How do I handle students who consistently don't do homework?
Start by understanding why. 'Not doing homework' can reflect many different situations: no time at home due to family circumstances, no space or materials, not understanding what was assigned, not understanding the content, not seeing the point, or chronic executive function challenges. Before consequences, investigate. A brief private conversation — 'I've noticed homework isn't coming in; can you help me understand what's happening?' — usually surfaces the actual issue faster than any intervention. If the barrier is circumstance-based (no quiet space, no internet), address it structurally: homework time during lunch, a library pass, a modified expectation. If the barrier is understanding, address the content gap. If the barrier is motivation, explore whether the homework is meaningful enough to warrant the effort it requires.
What's the research on reading homework specifically?

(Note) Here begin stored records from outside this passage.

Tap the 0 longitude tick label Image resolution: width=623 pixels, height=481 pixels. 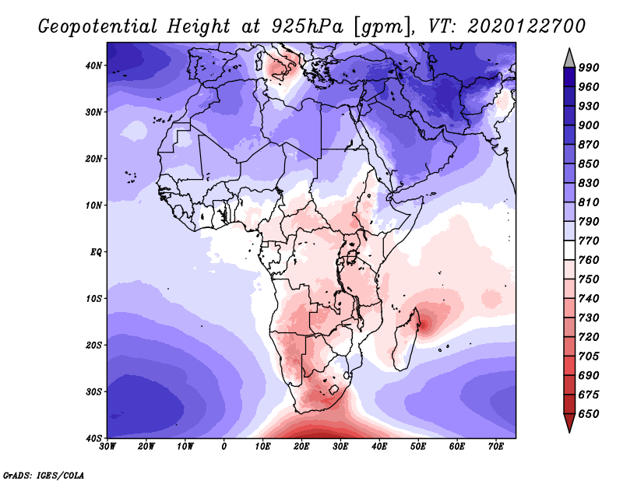tap(224, 447)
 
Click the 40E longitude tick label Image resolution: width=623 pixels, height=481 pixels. tap(379, 447)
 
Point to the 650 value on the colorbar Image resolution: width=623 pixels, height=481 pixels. tap(590, 414)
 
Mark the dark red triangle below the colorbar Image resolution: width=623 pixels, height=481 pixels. tap(569, 423)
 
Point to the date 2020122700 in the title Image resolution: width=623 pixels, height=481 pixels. tap(526, 26)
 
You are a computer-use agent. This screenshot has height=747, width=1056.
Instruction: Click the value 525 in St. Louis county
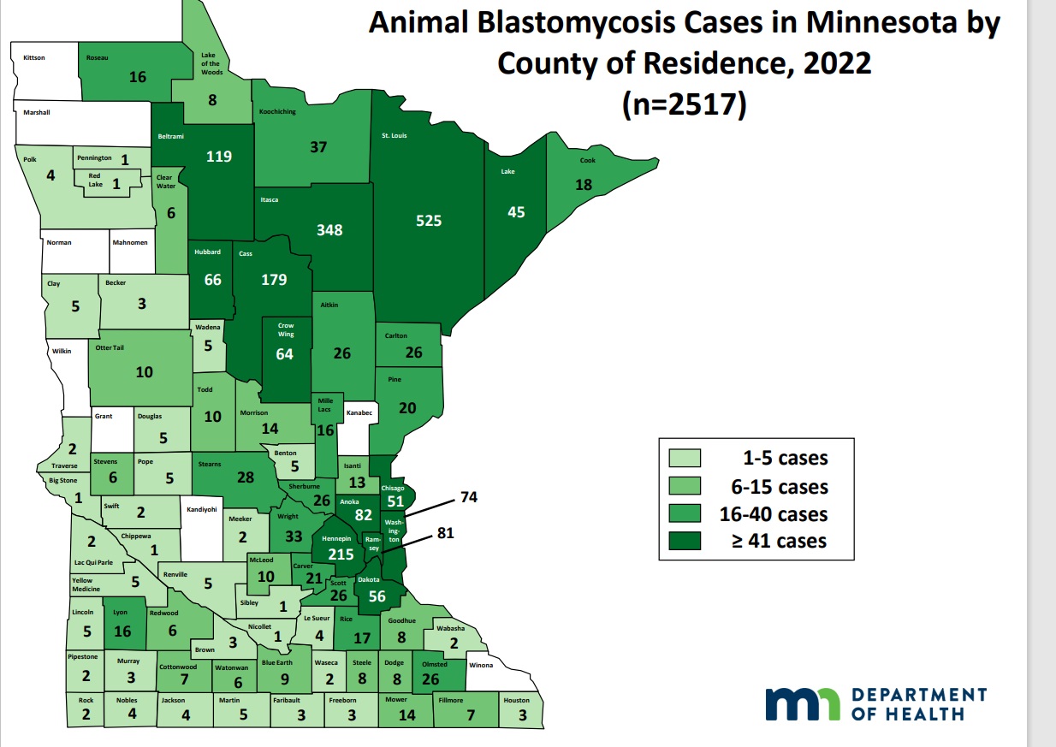429,221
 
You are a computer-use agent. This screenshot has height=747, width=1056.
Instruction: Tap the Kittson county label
33,57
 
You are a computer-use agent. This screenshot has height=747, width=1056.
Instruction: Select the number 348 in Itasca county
329,230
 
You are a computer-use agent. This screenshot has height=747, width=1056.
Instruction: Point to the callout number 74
469,497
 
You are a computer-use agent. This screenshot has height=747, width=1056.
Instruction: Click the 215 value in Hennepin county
341,554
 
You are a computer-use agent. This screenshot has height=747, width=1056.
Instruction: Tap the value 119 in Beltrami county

Reading homework has stronger research support than homework in other domains, particularly at the elementary level where homework otherwise shows little academic benefit. Independent reading volume is one of the strongest predictors of vocabulary development and reading comprehension growth, and most of that reading needs to happen outside school hours given limited class time. The caveat: independent reading homework is most effective when students have access to books they find genuinely engaging and when reading time at home is actually available. Assigning independent reading homework to students who don't have books at home, whose home environment doesn't support quiet reading, or who are expected to read texts well above their independent reading level produces compliance problems without the learning benefit. Book access and appropriate level are critical design conditions.